Il Progetto di sviluppo della rete di teleriscaldamento della città di Modena, promosso in pompa magna con proiezioni multimediali al Baluardo della Cittadella nel 2009, e sottoposto a screening da parte di Hera nel marzo del 2012, assegnava al termovalorizzatore Herambiente di via Cavazza il ruolo di “polo di produzione centralizzato” del calore (e non di energia elettrica come ha orgogliosamente ricordato ieri il sindaco di Modena), per l’alimentazione di una zona di Modena da via Cavazza sino all’ex mercato bestiame e oltre, verso san Catalfo e Modena Ovest. Una zona che in termini di urbanizzazione e rigenerazione è rimasta per buona parte al palo, aggiungendo al fallimento della mission ambientale dell'inceneritore il fallimento delle politiche urbanistiche che in termini di teleriscaldamento dovevano usufruire dell'inceneritore. Tutto rimasto sulla carta, in modo irreversibile. Dopo pochi anno dal lancio del progetto è del tutto svanita, per scelte politiche, la possibilità di utilizzare il calore prodotto dalla combustione di rifiuti in energia termica da distribuire in un nuovo quartiere da migliaia di persone e inziali 660 alloggi. Un progetto che avrebbe rappresentato un’importante opportunità di ridurre la CO2 emessa nell'atmosfera modenese, in linea anche col Piano redatto su impegno del Patto dei Sindaci con l’europa per la riduzione della CO2 stessa. Un progetto che se proseguito e portato a termine, avrebbe potuto portare come detto alla sostituzione complessiva di 10.000 caldaie.

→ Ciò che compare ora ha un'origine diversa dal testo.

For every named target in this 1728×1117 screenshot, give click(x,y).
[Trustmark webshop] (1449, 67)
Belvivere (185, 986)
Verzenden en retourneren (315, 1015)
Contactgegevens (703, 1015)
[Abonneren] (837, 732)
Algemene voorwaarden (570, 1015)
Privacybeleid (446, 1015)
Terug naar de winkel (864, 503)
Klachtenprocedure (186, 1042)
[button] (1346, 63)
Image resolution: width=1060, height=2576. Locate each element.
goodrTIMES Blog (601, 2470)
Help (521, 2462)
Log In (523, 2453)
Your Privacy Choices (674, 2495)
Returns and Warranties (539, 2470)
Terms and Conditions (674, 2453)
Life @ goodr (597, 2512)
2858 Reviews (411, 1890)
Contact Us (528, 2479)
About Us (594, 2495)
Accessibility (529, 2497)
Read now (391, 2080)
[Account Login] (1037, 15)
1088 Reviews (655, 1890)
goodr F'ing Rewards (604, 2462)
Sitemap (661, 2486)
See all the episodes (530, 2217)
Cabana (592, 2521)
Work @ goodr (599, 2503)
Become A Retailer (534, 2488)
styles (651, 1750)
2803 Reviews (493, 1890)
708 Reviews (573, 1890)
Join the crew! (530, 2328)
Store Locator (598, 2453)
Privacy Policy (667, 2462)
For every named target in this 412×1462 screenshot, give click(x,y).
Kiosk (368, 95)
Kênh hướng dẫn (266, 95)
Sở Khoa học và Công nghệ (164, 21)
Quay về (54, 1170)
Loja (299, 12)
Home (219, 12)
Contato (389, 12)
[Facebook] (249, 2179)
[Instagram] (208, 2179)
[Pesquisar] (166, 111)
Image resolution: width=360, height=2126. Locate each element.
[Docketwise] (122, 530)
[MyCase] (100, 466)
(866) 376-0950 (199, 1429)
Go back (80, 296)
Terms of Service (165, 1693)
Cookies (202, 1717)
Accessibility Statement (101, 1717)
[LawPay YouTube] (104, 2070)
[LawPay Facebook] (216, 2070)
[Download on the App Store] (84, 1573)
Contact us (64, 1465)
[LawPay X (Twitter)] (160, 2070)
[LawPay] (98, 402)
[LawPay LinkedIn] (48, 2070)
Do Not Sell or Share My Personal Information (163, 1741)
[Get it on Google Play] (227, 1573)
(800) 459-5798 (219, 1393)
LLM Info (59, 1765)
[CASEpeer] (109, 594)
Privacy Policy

Perché nel piano di sviluppo, il teleriscaldamento, partendo dall'area compresa tra via Cavazza ed il mercato bestiame doveva servire anche quella comprendente il comparto di via Santi, della sede di Hera stessa per poi proseguire per step fino all'asse di residenze ed industrie sull'asse di via Emilia Ovest e comprendendo anche il Peep 3 (quello che gravita intoro al centro commerciale La Rotonda, per intenderci). Consentendo così la sostituzione di circa 10.000 caldaie. Intese come singoli impianti in singoli appartamenti, che sarebbero state eliminate (proprio perché sostituite dal teleriscaldameto), portando ad una riduzione di anidride carbonica immessa in atmosfera e di tutti gli altri agenti inquinanti emessi dagli impianti di riscaldamento tradizionali alimentati a petrolio e a gas del 78%. La realizzazione del progetto iniziò ma si fermò.
'Nel 2012 l'allora Assessore all'ambiente Simona Arletti (oggi presidente Abitcoop), annunciò in consiglio comunale che il progetto complessivo di sostituzione di 10 mila caldaie, legato alla realizzazione della seconda linea del termovalorizzatore era temporaneamente sospeso'. In realtà lo era in maniera definitiva ed è rimasto tale.